ポインティングデータセットの項目:
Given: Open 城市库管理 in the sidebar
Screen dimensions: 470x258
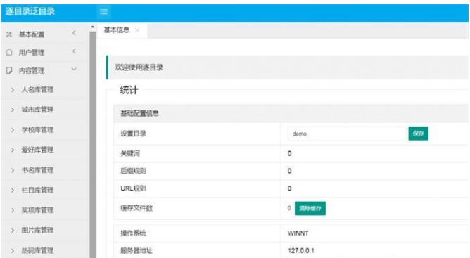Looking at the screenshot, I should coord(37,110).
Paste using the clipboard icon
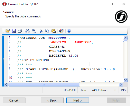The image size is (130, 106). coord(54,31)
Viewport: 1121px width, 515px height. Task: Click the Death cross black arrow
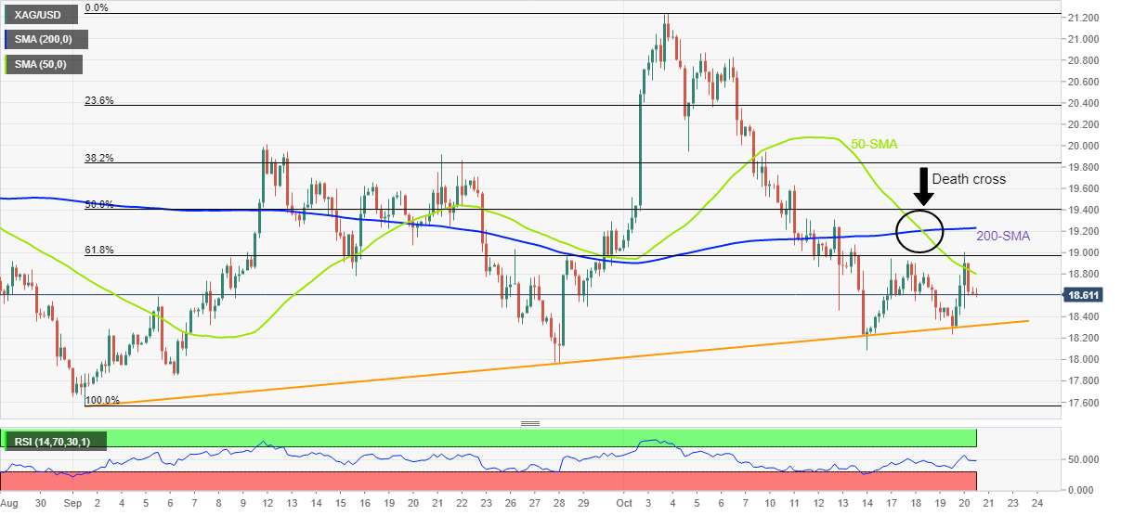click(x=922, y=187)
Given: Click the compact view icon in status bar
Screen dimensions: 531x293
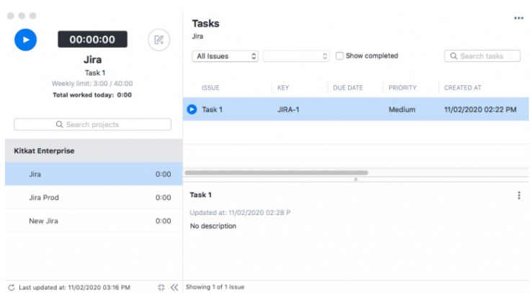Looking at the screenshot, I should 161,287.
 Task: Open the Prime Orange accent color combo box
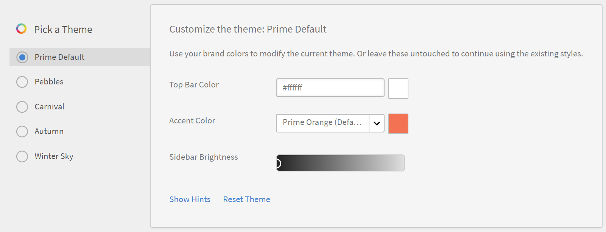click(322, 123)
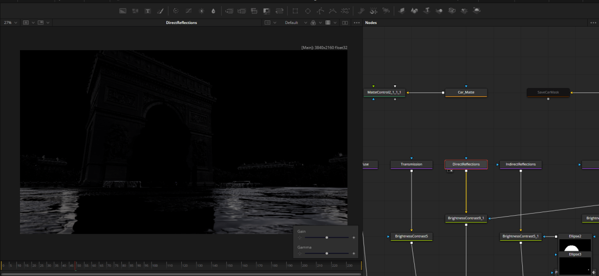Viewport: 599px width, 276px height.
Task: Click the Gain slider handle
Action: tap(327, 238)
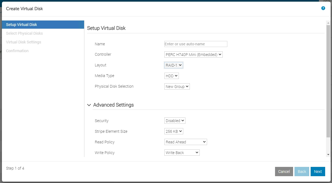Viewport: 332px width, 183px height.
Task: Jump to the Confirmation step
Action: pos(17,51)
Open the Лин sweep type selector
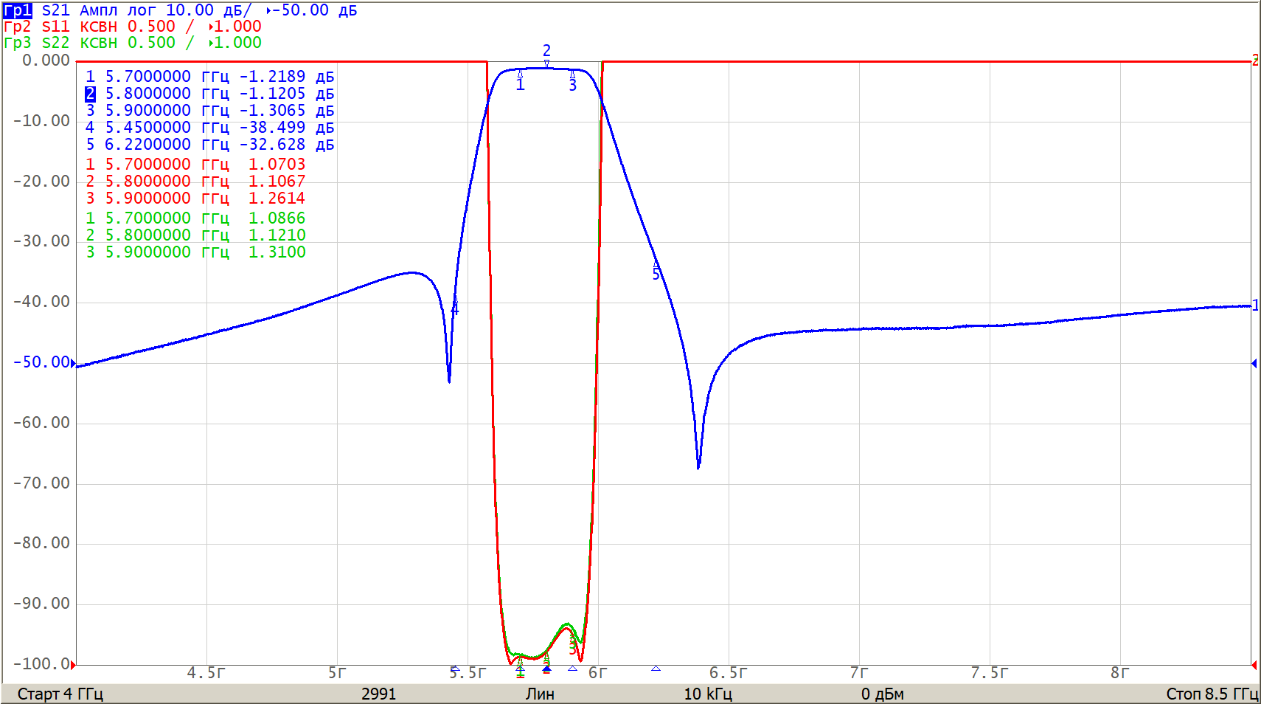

* * *

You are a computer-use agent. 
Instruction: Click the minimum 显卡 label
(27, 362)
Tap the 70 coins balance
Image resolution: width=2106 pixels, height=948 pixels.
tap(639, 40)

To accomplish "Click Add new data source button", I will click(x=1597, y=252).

(取り組む課題):
「Given: Click the」を含む行から「Open the Лин sweep type selector」を含む行までを、両端の行も含めて一字一句そのまま書き写してもらえますか？画像は答えに入れないでください。

(本演習の出力):
Given: Click the compact view icon in status bar
Screen dimensions: 531x293
Looking at the screenshot, I should 161,287.
 Task: Open the Prime Orange accent color combo box
click(322, 123)
Viewport: 599px width, 276px height.
Task: Click the Gain slider handle
Action: tap(327, 238)
Viewport: 332px width, 183px height.
Task: Jump to the Confirmation step
Action: pos(17,51)
Open the Лин sweep type selector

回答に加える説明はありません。